ON the eve of the World Economic Forum (WEF) which meets every January in Davos, Switzerland, to discuss the world’s most pressing issues affecting world economic growth, the international activist organization Oxfam issued last Monday a report on the growing disparity between the rich and the poor in the world today.
The world’s 26 richest people, the Oxfam report said, own the same amount of wealth as the 3.8 billion people who make up the poorest half of humanity. The combined fortunes of these 26 billionaires further increased by $112 billion last year. In the same period, the fortunes of the world’s 3.8 billion poorest people declined by 11 percent.
Governments around the world, Oxfam said, are exacerbating the inequality by underfunding public health services like healthcare and education, while they consistently under-tax the wealthy. If governments can get the world’s richest 1 percent to pay just 0.5 percent extra tax on their wealth, Oxfam said, they would raise enough money to educate 262 million children now out of school and provide health care for 3.3 million people.

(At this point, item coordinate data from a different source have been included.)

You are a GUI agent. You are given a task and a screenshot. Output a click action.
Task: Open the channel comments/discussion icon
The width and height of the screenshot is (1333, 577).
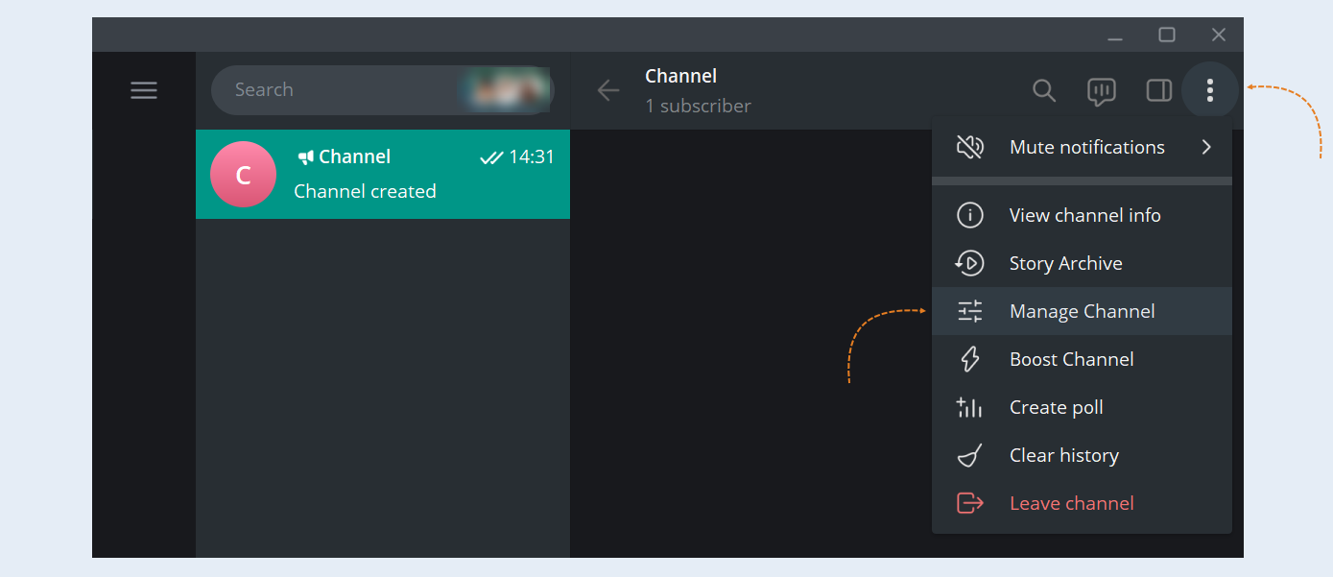pos(1101,90)
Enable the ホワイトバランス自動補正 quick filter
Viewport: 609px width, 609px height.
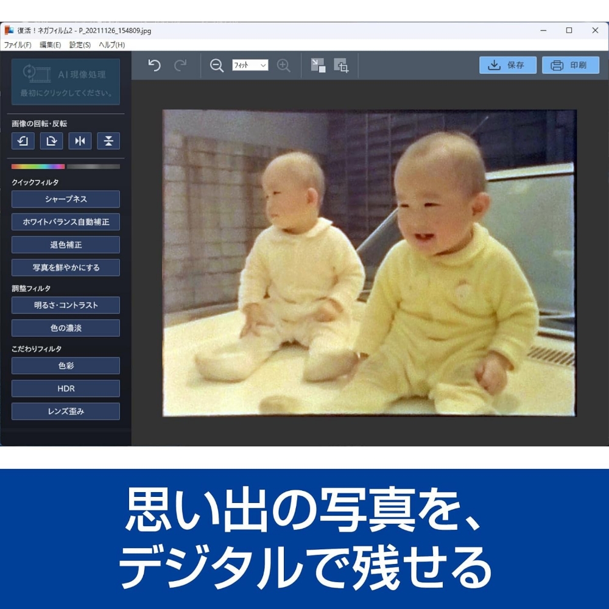(65, 222)
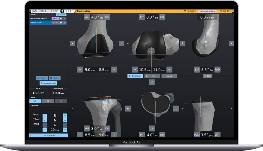Toggle Cut visibility view
The height and width of the screenshot is (151, 263).
click(x=152, y=76)
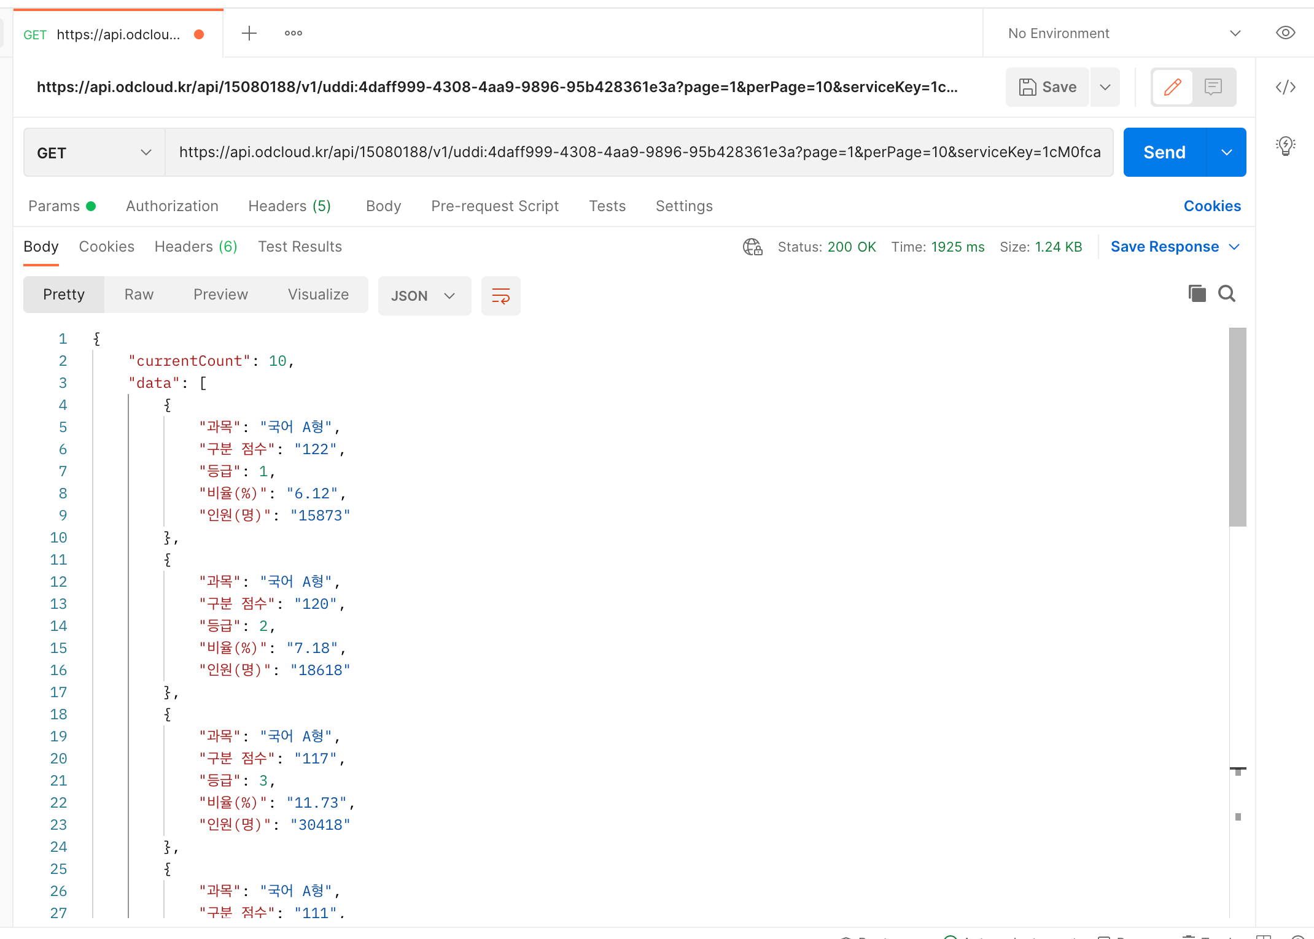
Task: Click the pencil edit mode icon
Action: [x=1172, y=87]

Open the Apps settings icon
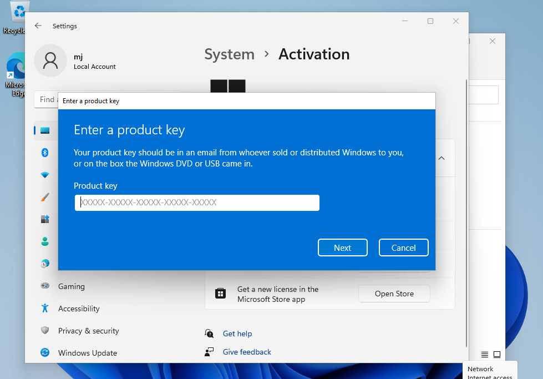click(x=45, y=219)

These figures may draw the attention of many of those attending the World Economic Forum, but the conference itself is not likely to take them up. The business leaders, economists, and political leaders attending the WEF forum are more concerned about ongoing specific problems such as the US-China trade war and the supply and rising global prices of oil, that are affecting, or are likely to affect economic stability and progress around the world today.
Oxfam’s findings, however, should be in the thinking of the leaders of the world’s various nations. Too often, as these leaders draw up plans for their countries’ growth and development as a whole, they neglect the concerns of the poor in their societies.
In most of 2018, the poor in our country suffered from high prices – inflation – to such a great extent, due to a combination of high global oil prices, new taxes, and price manipulation. In this new year of 2019, our officials should keep a close watch on these same factors as they may rise again, setting off a new wave of inflation that will hurt the poorest of our people, who are part of the 3.8 billion in Oxfam’s study.